A Big Data Hadoop and Spark project for absolute beginners

A Big Data Hadoop and Spark project for absolute beginners

The course starts by introducing you to fundamental Big Data and Hadoop concepts like HDFS, MapReduce, and YARN.

You’ll get hands-on experience storing files in HDFS and querying data using Hive.

From there, it dives deep into Apache Spark, which is a powerful tool for data processing.

You’ll learn about RDDs, DataFrames, and Spark SQL, as well as how to use Spark for data transformation tasks.

The course even includes a project where you’ll apply your Hadoop and Spark skills to clean marketing data for a bank.

But the real strength of this course is its focus on practical, real-world skills.

You’ll learn how to set up development environments for Scala and Python, structure your code, implement logging and error handling, and write unit tests.

There are entire sections dedicated to creating data pipelines that integrate Hadoop, Spark, and databases like PostgreSQL.

The syllabus also covers more advanced topics like Spark Structured Streaming, reading configurations from files, and using AWS services like S3, Glue, and Athena to build a serverless data lake solution.

And with the addition of Databricks Delta Lake, you’ll gain insights into the modern data lakehouse architecture.

What’s impressive is how the course guides you through the entire data engineering journey, from basic concepts to building robust, production-ready data pipelines.

You’ll not only learn the technologies but also best practices for coding, testing, and deploying your data applications.

Data Engineering using Databricks on AWS and Azure

Data Engineering using Databricks on AWS and Azure

This course provides a comprehensive overview, covering everything from setting up your environment to deploying and running Spark applications on Databricks.

You’ll start by getting familiar with Databricks on Azure, including signing up for an account, creating a workspace, and launching clusters.

The course guides you through uploading data, creating notebooks, and developing and validating Spark applications using the Databricks UI.

Next, you’ll dive into AWS essentials like setting up the AWS CLI, configuring IAM users and roles, and managing S3 buckets and objects.

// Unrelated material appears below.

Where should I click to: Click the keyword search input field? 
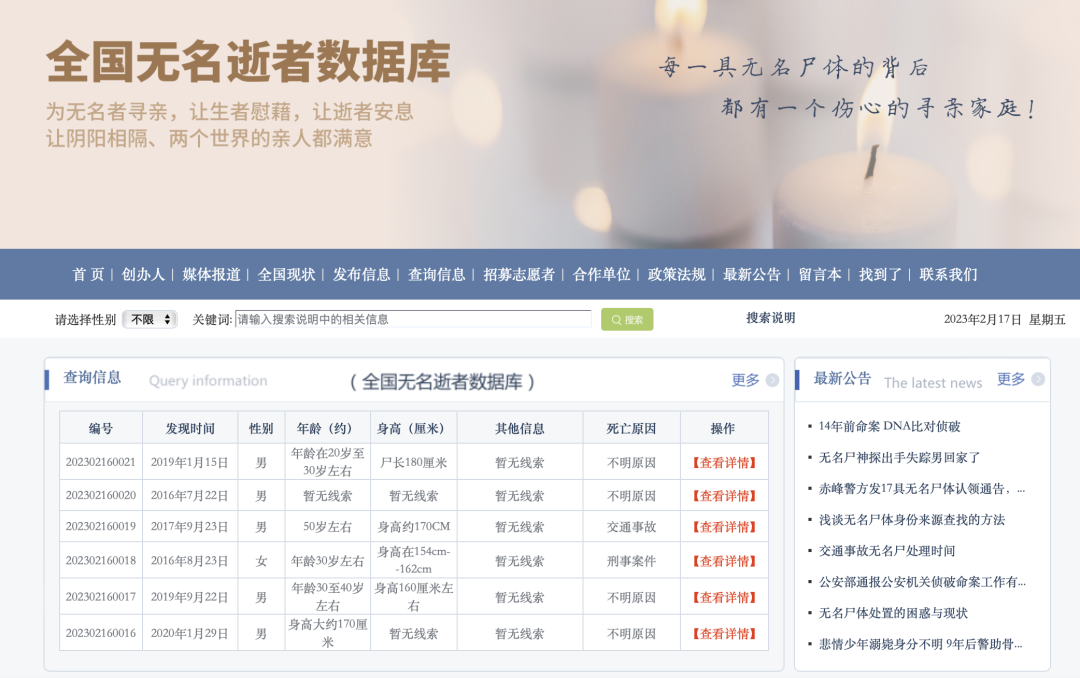point(410,319)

You’ll learn how to integrate AWS services like S3 and Glue Catalog with Databricks, granting necessary permissions and mounting S3 buckets onto your clusters.

The course also covers setting up a local development environment on Windows and Mac, installing tools like Python, Boto3, and Jupyter Lab.

You’ll learn to integrate IDEs like PyCharm with Databricks Connect, enabling seamless development and debugging.

Moving on, you’ll explore the Databricks CLI, interacting with file systems, managing clusters, and submitting jobs programmatically.

The course walks you through the Spark application development lifecycle, from setting up virtual environments to reading, processing, and writing data using Spark APIs.

You’ll gain hands-on experience deploying and running Spark applications on Databricks, including refactoring code, building deployable bundles, and running jobs via the web UI and CLI.

The course covers modularizing notebooks and running jobs from them.

Additionally, you’ll dive deep into Delta Lake, learning to create, update, delete, and merge data using both Spark DataFrames and SQL.

You’ll also learn about accessing cluster terminals via web and SSH, installing software using init scripts, and working with Spark Structured Streaming for incremental loads.

The course concludes with an overview of Databricks SQL clusters, including running queries, analyzing data, and loading data into Delta tables using COPY commands.